"When you cannot reasonably expect a person to avoid the moral evil itself," ..."you can counsel them at least to lessen or mitigate the potential damage of their action and can even help them in doing that" - Rev. James T. Bretzke, S.J., S.T.D.
I am of course referring to the second meaning of "casuistry," at least according to Merriam_Websters On-Line Dictionary.
a resolving of specific cases of conscience, duty, or conduct through interpretation of ethical principles or religious doctrine
2 : specious argument : rationalization
Here's a related article from the National Catholic Reporter:
Catholic needle exchange raises moral questionsBy Daniel Burke, Religion News Service (11FEB10)
"In launching its needle-exchange program last week, the Catholic Diocese of Albany, N.Y., said the decision came down to choosing the lesser evil. Illegal drug use is bad, but the spread of deadly diseases is worse.
The medical evidence is clear, the diocese argued on Feb. 1, when it began "Project Safe Point" in two Upstate New York locations through its local branch of Catholic Charities. Public health studies document that exchanging used syringes for new ones can effectively stanch the spread of blood-borne diseases such as AIDS, and even lead drug abusers to treatment and recovery.

Required actions
1. For each statement, say yes or no as to whether it agrees with the text on the Albany needle-exchange program, and quote the words that decide it.
(a) The diocese began Project Safe Point on Feb. 1.
(b) Project Safe Point started in three Upstate New York locations.
(c) The related article was written by Daniel Burke of Religion News Service.
2. Write what comes next in the text on the Albany needle-exchange program, starting after its last sentence.
The rows are not needed.

Data for review
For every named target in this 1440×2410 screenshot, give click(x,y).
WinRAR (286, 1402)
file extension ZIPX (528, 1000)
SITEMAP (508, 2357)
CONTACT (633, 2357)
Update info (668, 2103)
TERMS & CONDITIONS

Task results
1.
(a) Yes: "the diocese argued on Feb. 1, when it began "Project Safe Point""
(b) No: "in two Upstate New York locations"
(c) Yes: "By Daniel Burke, Religion News Service"

2.
"To guide us, the church provides us with the principles of licit cooperation in evil and the counseling of the lesser evil," the Albany diocese said in a statement.
"The sponsorship of Catholic Charities in Safe Point, then, is based upon the church's standard moral principles."
In citing the "lesser evil" argument, the diocese is drawing on a tradition of ethical reasoning that dates to 13th-century theologian St. Thomas Aquinas, said the Rev. James Bretzke, a professor of moral theology at Boston College.
"When you cannot reasonably expect a person to avoid the moral evil itself," as may be the case with some drug addicts, "you can counsel them at least to lessen or mitigate the potential damage of their action and can even help them in doing that," Bretzke said.
But some Catholic scholars question the diocese's moral calculus, and argue that the church should never be involved -- to any degree -- with the sin of drug abuse.
"Enabling someone to do an evil act is, in no way shape or form, ever to help that person," said Edward Peters, a professor of canon law at Sacred Heart Major Seminary in Detroit. "This is elemental moral theology."
"Regardless of your motives (which might be benign, though quite misguided)," Peters said in an e-mail interview, "you can't engage in action that you know to be evil, and helping drug addicts to do illegal drugs is evil."
The U.S. Conference of Catholic Bishops, in a 1990 statement reprinted in 1997, questioned the morality and practicality of needle exchanges, expressing concern that they may lead to an increase of drug use, the spread of disease through poorly monitored programs, and "send the message that intravenous drug use can be made safe."
Dr. Jon Fuller, a Jesuit priest and medical doctor who treats AIDS patients in Boston, many of whom, he says, became infected through sharing needles, said "It's been 20 years since the bishops' statement. It's time to come to a new reflection."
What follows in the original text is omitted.